The cluster is configured for:
5 shards / 2 replica

From my understanding of how elasticsearch works, i should be able to upgrade the Amazon instances to ones with more memory without creating any downtime for my clients (the clients are aware of both nodes). This should also be simple as I don't plan to upgrade the elasticsearch version yet (challenge for another day). But because the downtime can be pretty catastrophic for some clients, i wanted to run by the following approach to make sure it makes sense:

  1. bring down elasticsearch running on one instance. : curl -XPOST 'http://localhost:9200/_cluster/nodes/_local/_shutdown'
  2. wait some time?
  3. upgrade the instance to have more memory.
  4. bring the new instance back up.
  5. wait some time for cluster to be green again.
  6. repeat with other instance.

After i bring down the first node - is there any need to wait? i assume once the node is down, i might as well just bring down the instance altogether.
If there's any gotchas to consider or if there is a better approach, please let me know.

thanks!
Ed

It all depends on how much you don't want there to be an outage. There is an allocation api that lets you push the shards off of a node. You can bring up a new instance and have it join the cluster then use the API to move the shards off of an old node, wait for there to be no shards on the node, and then shut the old node down for good. Repeat for the next node. That'll give you 0 time where you didn't have two way replication but it'll take more time.

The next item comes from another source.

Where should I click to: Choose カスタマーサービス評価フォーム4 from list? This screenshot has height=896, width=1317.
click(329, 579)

If you are ok with dropping to a single copy of your data during the node upgrade you can do what you've proposed. Don't wait any time in step 2. This process is optimized somewhat in 1.6 and 1.7 to be faster but you have a long way to upgrade before you get there.

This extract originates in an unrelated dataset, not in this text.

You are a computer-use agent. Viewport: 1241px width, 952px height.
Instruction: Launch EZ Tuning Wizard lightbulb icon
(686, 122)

Good lock. I've done this dozens of times and it works. I used way number one a year ago when we were replacing hard drives our nodes.

That allocation api looks very useful.

if i use your method, i'd have to also make sure the clients were aware of the new (third) instance. Not very hard to do... but just another "todo" that i would have to keep in mind. I have to weigh the extra steps of your way vs how much i value living on one set of data for the upgrade window. Decisions, decisions..

Thanks for you help!